This wraps up Part II. Next time we'll look at the outfield.

Sunday, June 05, 2005


How many times have you heard your fellow fan say that "so-and-so was underrated." Since there is only one informal rating system (The Hall of Fame), the comment is inaccurate. We still know what they're saying. They're saying, "So-and-so doesn't get the recognition he deserves. The Simmons-Fisk article below is one example.

Here's a player I feel is "underrated." He may belong in the Hall, he may not. The point is, he was a fine player for a long time and his contribution to the game should not fade into obscurity. We'll compare him with two contemporaries. It is not meant to be an exhaustive, Jamesian-like study, merely an overview of their careers and rankings.


The first candidate has impressive credentials at any level. Whether the talk has turned to those who should be enshrined or just very good players that should be remembered. See if you know who I'm talking about before hitting the Baseball Encyclopedia.

His career credentials;

In the top 50 (more than 2,700)for hits;
Top 50 for doubles;
Top 30 for Homeruns;
Top 30 for Runs Batted In.

Add to that, 300+ Stolen Bases, Gold Gloves, an MVP and a Rookie of the Year Award. His weaknesses? He didn't walk much. He didn't strike out too much for a power hitter, but he didn't draw many base on balls. Also, he routinely missed 20+ games a year for injuries. He played 17 full seasons.


Player A is an impressive player. As a comparison, lets look at a contemporary. We'll call him Player B. Player B played in 19 full seasons. Player B was an excellent player for many years. His career rankings are:

Top 20 for hits (over 3,000):
Top 25 for doubles;
Top 25 for Homeruns;
Top 15 for RBI's;

Add to that, Gold Gloves and more than 200 Stolen Bases.
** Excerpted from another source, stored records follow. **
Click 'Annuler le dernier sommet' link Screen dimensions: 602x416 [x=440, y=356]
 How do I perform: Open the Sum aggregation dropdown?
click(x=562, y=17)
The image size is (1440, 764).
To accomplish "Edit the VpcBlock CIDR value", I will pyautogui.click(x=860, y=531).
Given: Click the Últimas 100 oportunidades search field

Player B also struckout more than he walked, but Player B walked a bit more than Player A. Obviously, Player B's career rankings are better than Player A. Still, out of anyone who has ever played the game, Player A is in the top 50 or better in some important categories.

Player A and B played the same position and their careers overlapped. Player B is talked about as a great player (deservedly so). Player A is not discussed much at all.

I should add all of these players conducted themselves on and off the field like true gentlemen.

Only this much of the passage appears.